Beginning with the line that holds "How do I perform: Open" and ending with the last line of the entries below, copy every line exactly and nothing else, with the pictures left out.
(Given data)
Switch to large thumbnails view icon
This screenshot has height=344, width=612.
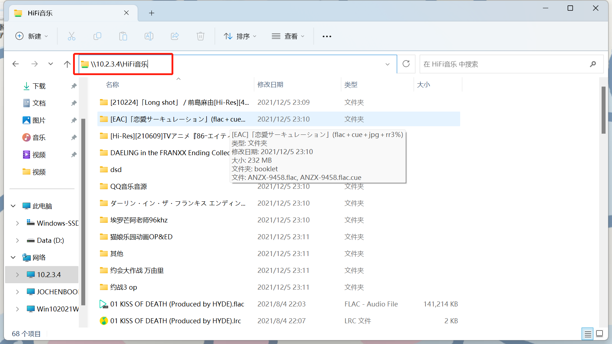pos(599,334)
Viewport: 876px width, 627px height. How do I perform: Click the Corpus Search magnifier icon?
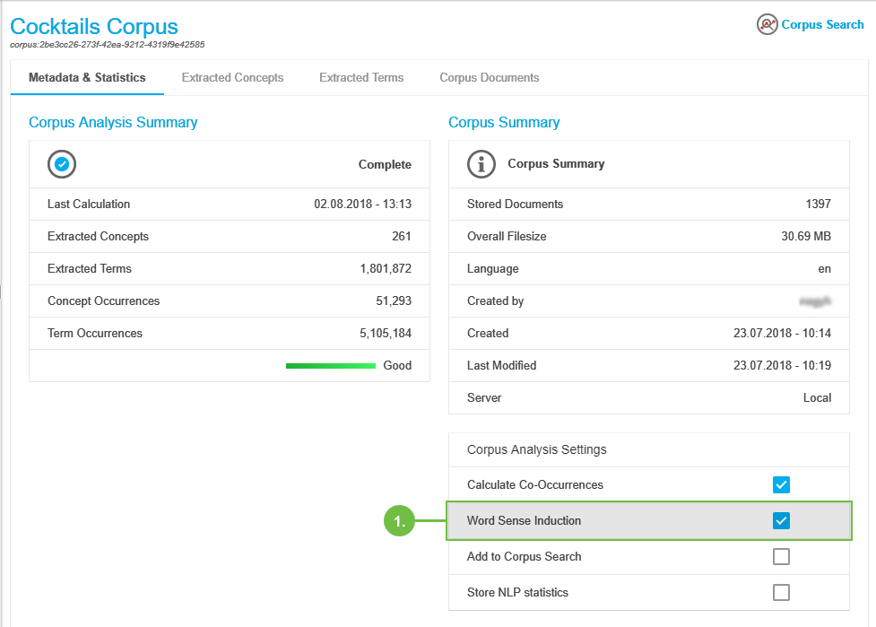[767, 24]
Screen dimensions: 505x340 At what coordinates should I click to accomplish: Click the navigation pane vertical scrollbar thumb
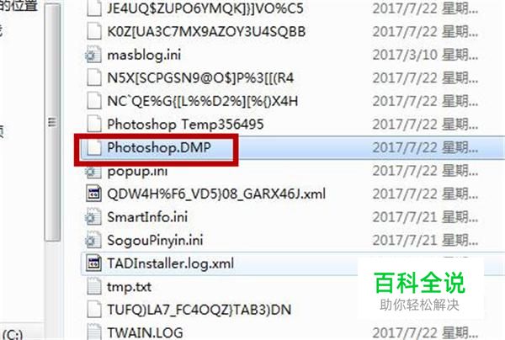coord(52,122)
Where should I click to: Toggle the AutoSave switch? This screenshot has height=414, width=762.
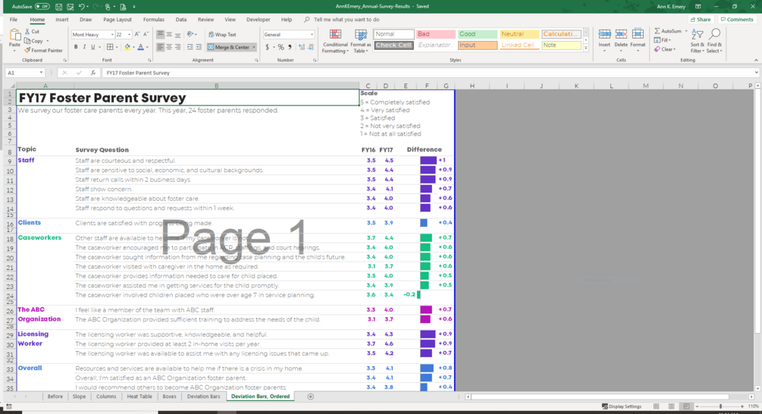coord(42,6)
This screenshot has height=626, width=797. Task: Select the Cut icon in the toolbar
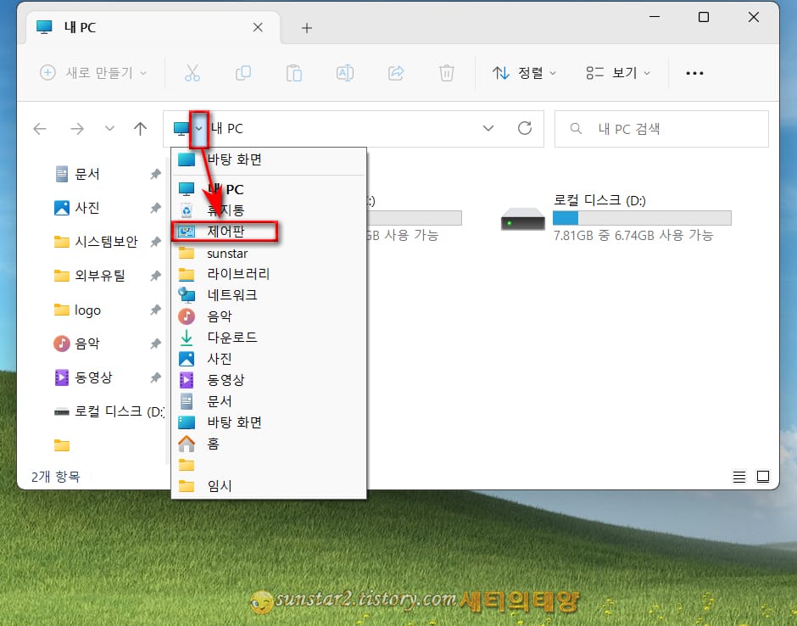pyautogui.click(x=192, y=73)
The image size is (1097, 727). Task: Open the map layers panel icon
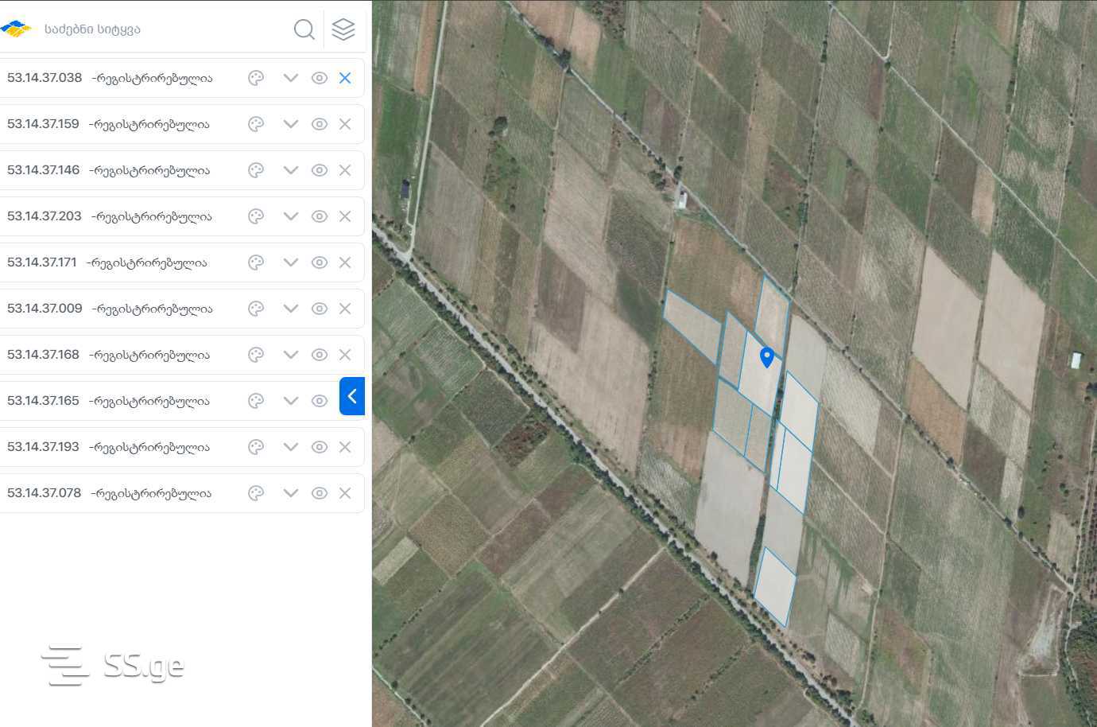(343, 29)
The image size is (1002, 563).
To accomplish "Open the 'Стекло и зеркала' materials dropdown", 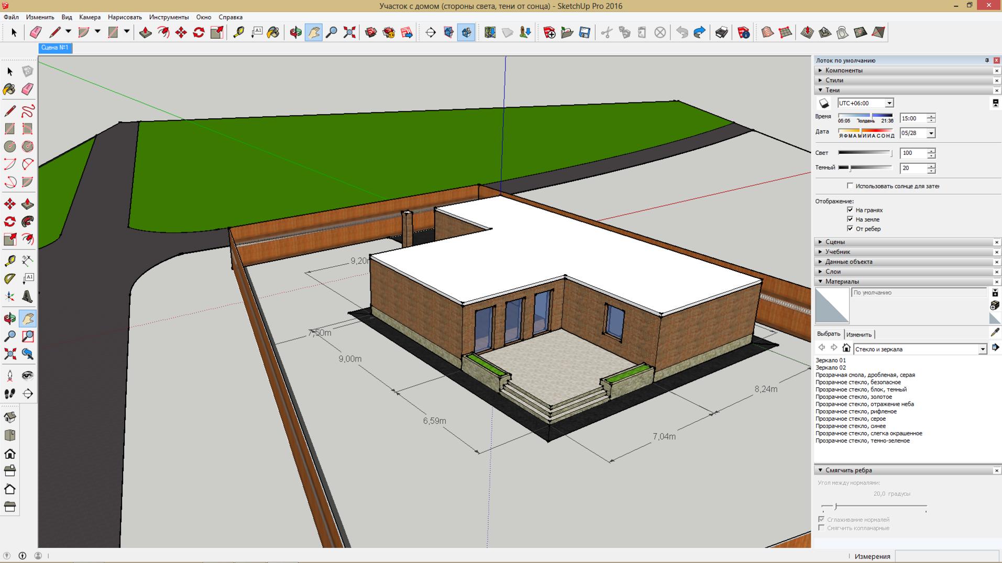I will (x=982, y=349).
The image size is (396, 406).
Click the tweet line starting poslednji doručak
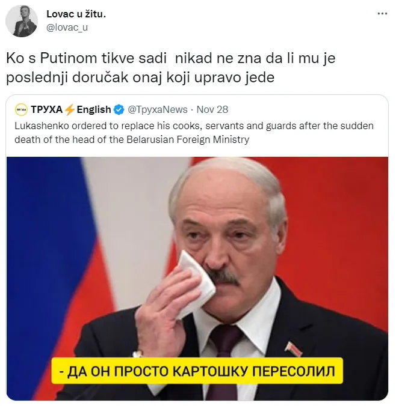pos(140,77)
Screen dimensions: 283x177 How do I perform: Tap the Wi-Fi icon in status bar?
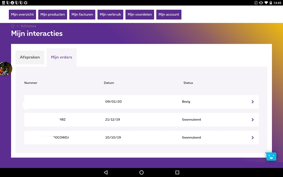pos(266,3)
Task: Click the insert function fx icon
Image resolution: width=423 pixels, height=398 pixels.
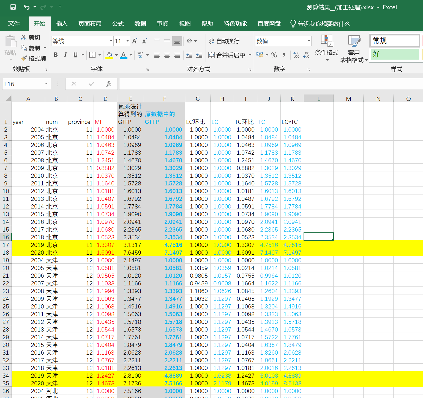Action: 108,84
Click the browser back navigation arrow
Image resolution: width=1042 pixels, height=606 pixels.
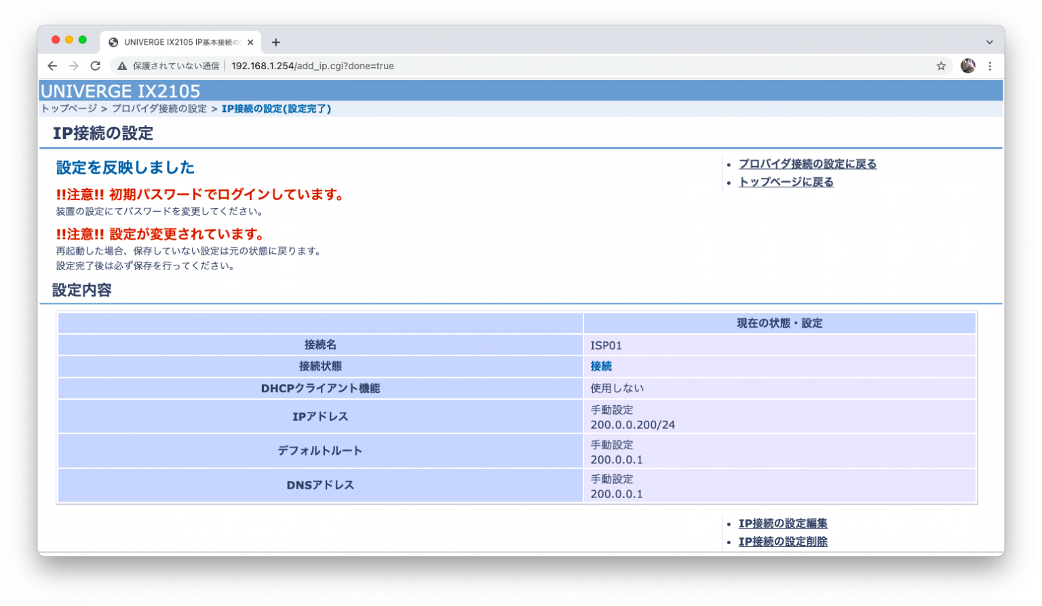[52, 66]
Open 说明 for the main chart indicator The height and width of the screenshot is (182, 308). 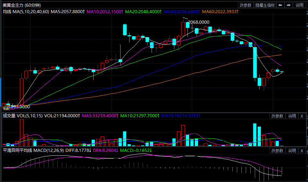coord(299,5)
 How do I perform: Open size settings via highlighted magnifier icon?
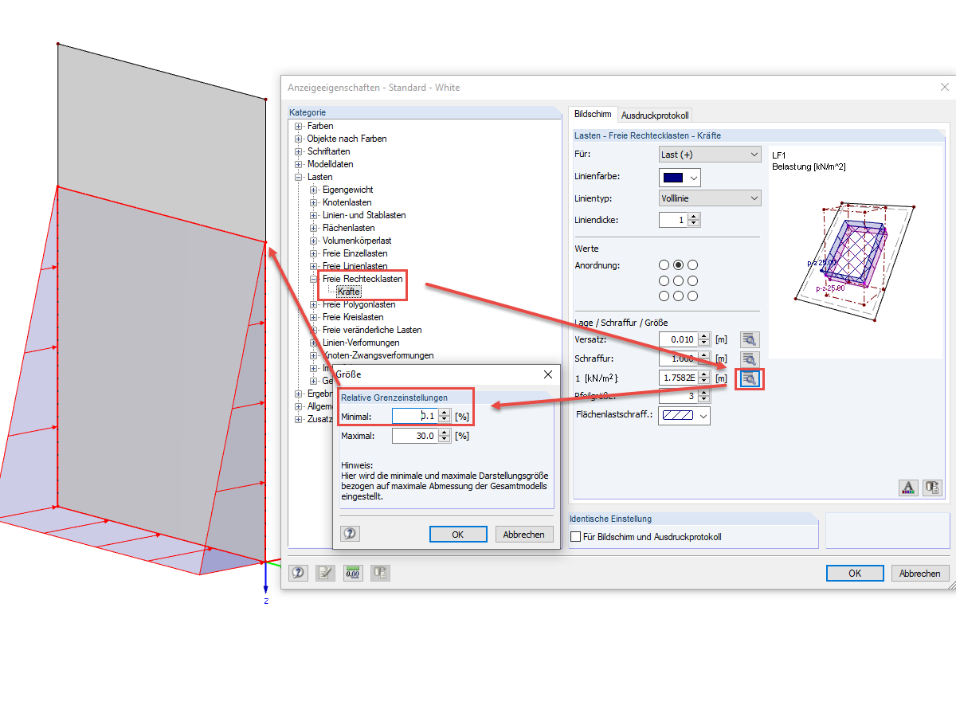(x=749, y=378)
(End Given data)
The answer >>
 How do I perform: Open size settings via highlighted magnifier icon?
(x=749, y=378)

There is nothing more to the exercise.